Giunti al paese abbandonato, si udiva il belare delle pecore, mentre fummo accolti dall’indifferenza di un branco di cani, protettori del gregge, e da un gruppo di persone che faceva trekking. La prima immagine che si coglie è quella di una chiesa di piccole dimensioni (la chiesa di San Nicola) dove, sporgendosi da uno spiraglio della porta d’ingresso, è visibile l’interno. Oltre a un abbeveratoio in pietra, meritano una menzione particolare anche gli edifici crollati, altre case ristrutturate e una fontana del 1834, che si trova nel piazzale di questo spopolato centro urbano (infatti nel borgo sono funzionanti sia l’acqua che la luce), dove è stato girato il film neorealista “Uomini e lupi” nel 1956, con Yves Montand e Silvana Mangano.
Quando all’improvviso la sera si impadronì del cielo, ritornammo al locale, dove scorgemmo quell’uomo dall’aspetto corpulento e col viso rubicondo che stava per andarsene; facemmo giusto in tempo per salutarlo di nuovo e scambiare qualche chiacchiera ancora un po’, prima che tornasse a Sulmona, cittadina dove anche noi, per pura coincidenza, eravamo diretti prima di fare rientro a casa.

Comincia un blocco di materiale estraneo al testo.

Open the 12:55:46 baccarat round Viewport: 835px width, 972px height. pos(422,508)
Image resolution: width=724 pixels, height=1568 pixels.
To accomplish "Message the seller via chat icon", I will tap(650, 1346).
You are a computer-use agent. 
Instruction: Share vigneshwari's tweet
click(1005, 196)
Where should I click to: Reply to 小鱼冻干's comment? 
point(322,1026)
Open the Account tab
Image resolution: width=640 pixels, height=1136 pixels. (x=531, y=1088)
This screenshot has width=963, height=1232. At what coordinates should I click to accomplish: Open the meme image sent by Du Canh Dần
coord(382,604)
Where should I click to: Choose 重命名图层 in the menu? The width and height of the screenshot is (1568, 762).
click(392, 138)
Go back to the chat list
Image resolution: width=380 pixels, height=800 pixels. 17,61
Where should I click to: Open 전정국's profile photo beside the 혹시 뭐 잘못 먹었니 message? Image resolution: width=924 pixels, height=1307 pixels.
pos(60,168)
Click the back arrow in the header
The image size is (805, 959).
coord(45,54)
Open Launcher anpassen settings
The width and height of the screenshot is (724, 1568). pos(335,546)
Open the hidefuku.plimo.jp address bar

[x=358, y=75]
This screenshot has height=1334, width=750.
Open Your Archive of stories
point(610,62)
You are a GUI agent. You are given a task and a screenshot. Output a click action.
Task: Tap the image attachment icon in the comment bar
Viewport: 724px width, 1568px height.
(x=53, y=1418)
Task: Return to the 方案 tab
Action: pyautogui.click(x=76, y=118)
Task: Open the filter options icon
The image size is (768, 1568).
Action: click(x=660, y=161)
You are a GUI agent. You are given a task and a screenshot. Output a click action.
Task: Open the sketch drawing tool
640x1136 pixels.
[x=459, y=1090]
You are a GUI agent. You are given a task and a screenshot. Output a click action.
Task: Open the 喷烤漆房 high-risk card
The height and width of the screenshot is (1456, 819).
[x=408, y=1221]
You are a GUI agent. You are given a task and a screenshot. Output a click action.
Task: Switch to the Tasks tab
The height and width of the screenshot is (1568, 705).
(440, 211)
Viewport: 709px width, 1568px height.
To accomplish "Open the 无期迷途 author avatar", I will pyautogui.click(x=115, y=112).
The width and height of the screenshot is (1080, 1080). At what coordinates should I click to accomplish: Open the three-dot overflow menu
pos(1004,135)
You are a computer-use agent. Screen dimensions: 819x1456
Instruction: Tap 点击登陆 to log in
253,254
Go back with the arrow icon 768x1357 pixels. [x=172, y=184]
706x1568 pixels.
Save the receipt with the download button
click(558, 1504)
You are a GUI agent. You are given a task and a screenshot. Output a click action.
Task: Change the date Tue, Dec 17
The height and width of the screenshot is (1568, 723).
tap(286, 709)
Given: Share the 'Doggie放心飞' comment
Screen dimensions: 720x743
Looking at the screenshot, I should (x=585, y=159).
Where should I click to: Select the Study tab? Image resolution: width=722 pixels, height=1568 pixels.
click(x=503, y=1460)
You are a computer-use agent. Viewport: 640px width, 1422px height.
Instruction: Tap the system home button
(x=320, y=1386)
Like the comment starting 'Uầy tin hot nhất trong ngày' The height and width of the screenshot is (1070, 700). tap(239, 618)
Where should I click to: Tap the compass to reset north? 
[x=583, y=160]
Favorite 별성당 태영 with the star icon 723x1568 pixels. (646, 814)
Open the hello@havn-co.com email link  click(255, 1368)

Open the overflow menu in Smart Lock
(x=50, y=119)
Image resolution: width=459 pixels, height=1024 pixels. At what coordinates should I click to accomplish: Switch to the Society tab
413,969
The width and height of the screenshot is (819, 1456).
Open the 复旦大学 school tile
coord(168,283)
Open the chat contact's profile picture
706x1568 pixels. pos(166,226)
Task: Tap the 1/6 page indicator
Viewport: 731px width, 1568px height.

Frattura Vecchia e Scanno, da allora, mi sono rimasti nel cuore, come quei posti dove non hai radici ma che sin dall’inizio cambiano il tuo modo di vedere e sai che in qualche modo ti appartengono, restando scolpiti nella tua mente. Di quel giorno, nel declino dell’estate, ricordo il silenzio del tempo ormai perduto, la solitudine delle case rimaste in piedi, le miserie dei residenti che nell’alba trovarono il loro vespro e una brezza triste fra la polvere e le rovine.